[[ Exercise data, beginning ]]

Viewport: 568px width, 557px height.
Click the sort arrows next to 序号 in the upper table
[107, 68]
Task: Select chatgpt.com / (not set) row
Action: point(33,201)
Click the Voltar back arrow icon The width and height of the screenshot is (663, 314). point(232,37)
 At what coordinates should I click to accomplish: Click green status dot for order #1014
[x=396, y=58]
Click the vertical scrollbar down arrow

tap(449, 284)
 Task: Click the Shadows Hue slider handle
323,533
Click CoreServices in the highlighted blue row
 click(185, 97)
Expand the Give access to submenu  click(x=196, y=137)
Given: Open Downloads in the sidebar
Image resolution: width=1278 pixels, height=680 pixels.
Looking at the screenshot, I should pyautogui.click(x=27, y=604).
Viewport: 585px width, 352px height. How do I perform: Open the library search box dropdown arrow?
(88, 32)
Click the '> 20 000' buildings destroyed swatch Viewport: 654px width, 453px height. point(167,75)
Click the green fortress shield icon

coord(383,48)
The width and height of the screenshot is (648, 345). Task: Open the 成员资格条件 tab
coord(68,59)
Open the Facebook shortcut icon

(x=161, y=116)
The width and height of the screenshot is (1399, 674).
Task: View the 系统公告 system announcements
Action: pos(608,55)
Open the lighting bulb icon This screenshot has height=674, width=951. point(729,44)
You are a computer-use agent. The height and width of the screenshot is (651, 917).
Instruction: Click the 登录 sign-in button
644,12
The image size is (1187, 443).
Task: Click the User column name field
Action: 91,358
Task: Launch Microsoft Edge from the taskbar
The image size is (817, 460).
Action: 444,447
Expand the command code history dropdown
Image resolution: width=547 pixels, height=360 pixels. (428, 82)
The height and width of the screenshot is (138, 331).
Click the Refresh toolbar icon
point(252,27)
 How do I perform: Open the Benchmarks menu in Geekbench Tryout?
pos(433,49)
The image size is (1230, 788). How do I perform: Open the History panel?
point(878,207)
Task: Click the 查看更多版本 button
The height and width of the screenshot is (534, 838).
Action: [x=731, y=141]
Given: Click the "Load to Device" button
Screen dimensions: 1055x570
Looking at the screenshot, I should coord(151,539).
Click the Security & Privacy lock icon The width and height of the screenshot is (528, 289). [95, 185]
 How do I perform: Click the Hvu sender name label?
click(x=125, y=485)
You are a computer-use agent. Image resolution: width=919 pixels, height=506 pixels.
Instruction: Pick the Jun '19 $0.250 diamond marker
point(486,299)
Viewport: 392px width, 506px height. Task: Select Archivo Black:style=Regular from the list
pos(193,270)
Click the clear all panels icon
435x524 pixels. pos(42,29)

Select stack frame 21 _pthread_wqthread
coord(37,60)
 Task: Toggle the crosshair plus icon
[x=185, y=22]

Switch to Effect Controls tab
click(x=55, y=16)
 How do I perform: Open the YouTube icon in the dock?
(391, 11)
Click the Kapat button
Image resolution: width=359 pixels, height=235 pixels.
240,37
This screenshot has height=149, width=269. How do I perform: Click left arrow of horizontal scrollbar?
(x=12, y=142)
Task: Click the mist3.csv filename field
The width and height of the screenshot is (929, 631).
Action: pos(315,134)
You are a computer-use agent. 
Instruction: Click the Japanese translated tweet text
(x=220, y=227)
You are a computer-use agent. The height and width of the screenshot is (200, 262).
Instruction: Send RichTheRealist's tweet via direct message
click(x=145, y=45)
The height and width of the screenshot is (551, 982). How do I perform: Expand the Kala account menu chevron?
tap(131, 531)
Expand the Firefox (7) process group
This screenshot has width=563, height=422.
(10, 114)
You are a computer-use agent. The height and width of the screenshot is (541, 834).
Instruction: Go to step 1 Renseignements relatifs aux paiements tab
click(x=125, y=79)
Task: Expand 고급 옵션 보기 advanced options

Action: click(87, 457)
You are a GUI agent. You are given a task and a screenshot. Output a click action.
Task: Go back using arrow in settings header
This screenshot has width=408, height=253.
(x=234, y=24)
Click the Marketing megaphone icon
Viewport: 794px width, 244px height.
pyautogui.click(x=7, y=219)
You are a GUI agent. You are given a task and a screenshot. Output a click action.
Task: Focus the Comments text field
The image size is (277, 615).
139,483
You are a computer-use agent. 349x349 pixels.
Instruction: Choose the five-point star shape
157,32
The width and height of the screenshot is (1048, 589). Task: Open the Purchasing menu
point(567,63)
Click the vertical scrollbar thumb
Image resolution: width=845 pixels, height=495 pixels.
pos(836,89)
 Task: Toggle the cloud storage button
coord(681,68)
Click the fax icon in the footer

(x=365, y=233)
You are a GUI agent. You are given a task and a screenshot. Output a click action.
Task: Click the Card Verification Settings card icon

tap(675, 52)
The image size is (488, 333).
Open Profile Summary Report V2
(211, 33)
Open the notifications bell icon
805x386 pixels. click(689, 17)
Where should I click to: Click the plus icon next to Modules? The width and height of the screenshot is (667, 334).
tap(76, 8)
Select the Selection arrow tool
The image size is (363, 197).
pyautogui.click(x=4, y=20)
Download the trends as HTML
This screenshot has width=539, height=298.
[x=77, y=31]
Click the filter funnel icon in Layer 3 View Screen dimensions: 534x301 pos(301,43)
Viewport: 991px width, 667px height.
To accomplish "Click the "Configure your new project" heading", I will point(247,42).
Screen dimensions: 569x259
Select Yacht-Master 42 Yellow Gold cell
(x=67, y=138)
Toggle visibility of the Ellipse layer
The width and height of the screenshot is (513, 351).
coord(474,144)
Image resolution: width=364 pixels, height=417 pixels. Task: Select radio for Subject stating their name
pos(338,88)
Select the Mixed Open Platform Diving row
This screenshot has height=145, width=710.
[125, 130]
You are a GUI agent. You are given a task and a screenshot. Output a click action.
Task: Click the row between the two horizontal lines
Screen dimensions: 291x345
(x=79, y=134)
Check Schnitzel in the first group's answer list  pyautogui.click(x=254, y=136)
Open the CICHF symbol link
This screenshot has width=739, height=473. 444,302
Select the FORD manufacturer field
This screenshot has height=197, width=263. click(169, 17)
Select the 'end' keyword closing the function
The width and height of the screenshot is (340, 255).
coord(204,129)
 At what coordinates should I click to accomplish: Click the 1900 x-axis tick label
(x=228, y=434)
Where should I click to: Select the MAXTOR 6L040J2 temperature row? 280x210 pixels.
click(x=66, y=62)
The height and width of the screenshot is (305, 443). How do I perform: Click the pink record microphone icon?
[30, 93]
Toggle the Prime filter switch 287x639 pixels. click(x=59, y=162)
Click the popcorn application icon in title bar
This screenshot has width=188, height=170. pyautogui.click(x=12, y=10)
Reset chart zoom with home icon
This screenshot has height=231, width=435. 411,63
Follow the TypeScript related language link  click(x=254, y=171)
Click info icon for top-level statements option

[[ Exercise data, end ]]

● What is required
Taking the listing above as the source, transcribe only the lines starting at the line with "How do I perform: Click the Hvu" and going through the line with "Task: Click the mist3.csv filename field", unaltered and with both ends included.

● Solution for this problem
 How do I perform: Click the Hvu sender name label?
click(x=125, y=485)
You are a computer-use agent. Image resolution: width=919 pixels, height=506 pixels.
Instruction: Pick the Jun '19 $0.250 diamond marker
point(486,299)
Viewport: 392px width, 506px height. Task: Select Archivo Black:style=Regular from the list
pos(193,270)
Click the clear all panels icon
435x524 pixels. pos(42,29)

Select stack frame 21 _pthread_wqthread
coord(37,60)
 Task: Toggle the crosshair plus icon
[x=185, y=22]

Switch to Effect Controls tab
click(x=55, y=16)
 How do I perform: Open the YouTube icon in the dock?
(391, 11)
Click the Kapat button
Image resolution: width=359 pixels, height=235 pixels.
240,37
This screenshot has height=149, width=269. How do I perform: Click left arrow of horizontal scrollbar?
(x=12, y=142)
Task: Click the mist3.csv filename field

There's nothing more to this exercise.